As for your CD4 cell count, you will likely see an increase between 100 and 200 cells in the first 12 to 18 months, and can gradually climb from there as long as viral load remains undetectable.
It's working! What's next?
You and your doctor should continue monitoring your viral load on a regular basis to make sure that the HIV drugs are working properly and that the amount of virus in the blood remains below the level of detection or as low as possible.

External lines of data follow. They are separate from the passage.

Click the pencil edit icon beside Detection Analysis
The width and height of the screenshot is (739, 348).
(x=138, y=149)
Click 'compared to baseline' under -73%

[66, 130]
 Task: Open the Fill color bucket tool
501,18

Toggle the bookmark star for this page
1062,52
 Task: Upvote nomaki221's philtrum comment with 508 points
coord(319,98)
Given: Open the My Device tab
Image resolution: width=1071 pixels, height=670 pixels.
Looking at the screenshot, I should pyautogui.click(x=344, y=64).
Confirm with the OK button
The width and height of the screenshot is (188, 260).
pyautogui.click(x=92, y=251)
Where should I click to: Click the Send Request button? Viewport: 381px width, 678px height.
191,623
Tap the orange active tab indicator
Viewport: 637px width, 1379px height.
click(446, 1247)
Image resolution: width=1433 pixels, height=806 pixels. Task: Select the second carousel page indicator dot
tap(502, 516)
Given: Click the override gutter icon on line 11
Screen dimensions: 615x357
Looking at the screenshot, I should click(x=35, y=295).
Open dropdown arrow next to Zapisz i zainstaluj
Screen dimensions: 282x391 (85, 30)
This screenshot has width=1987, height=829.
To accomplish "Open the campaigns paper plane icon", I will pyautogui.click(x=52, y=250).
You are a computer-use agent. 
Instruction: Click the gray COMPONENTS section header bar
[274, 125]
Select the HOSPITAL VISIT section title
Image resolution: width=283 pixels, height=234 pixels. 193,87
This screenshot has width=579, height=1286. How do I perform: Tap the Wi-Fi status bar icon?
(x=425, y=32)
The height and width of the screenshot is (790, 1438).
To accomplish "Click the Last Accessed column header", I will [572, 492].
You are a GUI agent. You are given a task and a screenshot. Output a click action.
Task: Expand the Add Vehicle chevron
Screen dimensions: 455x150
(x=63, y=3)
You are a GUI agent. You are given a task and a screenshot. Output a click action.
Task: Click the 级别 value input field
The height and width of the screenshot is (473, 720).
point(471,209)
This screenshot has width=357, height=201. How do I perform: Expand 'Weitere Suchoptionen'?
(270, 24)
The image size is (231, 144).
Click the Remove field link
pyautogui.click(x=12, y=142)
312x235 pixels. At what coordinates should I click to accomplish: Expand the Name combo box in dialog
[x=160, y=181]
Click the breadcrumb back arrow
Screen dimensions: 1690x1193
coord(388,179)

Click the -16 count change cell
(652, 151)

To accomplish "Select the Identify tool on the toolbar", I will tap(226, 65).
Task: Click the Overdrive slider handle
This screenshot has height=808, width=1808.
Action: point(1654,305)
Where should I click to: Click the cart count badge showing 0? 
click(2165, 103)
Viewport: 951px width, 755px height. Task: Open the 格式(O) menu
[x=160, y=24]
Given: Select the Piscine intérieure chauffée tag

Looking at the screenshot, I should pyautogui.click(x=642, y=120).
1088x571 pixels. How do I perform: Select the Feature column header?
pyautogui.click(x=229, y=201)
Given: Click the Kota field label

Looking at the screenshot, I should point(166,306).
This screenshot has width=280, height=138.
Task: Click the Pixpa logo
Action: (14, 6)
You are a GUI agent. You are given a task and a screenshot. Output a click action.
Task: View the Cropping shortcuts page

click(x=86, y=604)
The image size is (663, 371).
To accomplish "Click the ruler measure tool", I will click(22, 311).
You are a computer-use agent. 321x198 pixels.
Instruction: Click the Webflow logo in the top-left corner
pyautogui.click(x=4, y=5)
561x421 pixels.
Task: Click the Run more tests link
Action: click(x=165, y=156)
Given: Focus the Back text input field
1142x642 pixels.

If your viral load increases while taking HIV drugs, this may mean that drug resistance has occurred. To learn more about resistance and the treatment options that are available if it occurs, click on the following lesson links:
It is important to be careful when watching changes in viral load. This is because the tests are very sensitive and may produce slightly different results. A change must be greater that 3-fold to be real. In other words, an increase from 10,000 to 25,000 may only be due to the sensitivity of the test and not necessarily a true change in viral load.
You should also have your CD4 cell count checked regularly—usually every 3 to 6 months.
And be sure to discuss with your doctor any problems you are having with your treatment regimen without delay. If you find yourself missing doses or experiencing side effects, you might be able to switch your current regimen for one that is easier to take or associated with fewer side effects. But it is crucial that you do this sooner rather than later.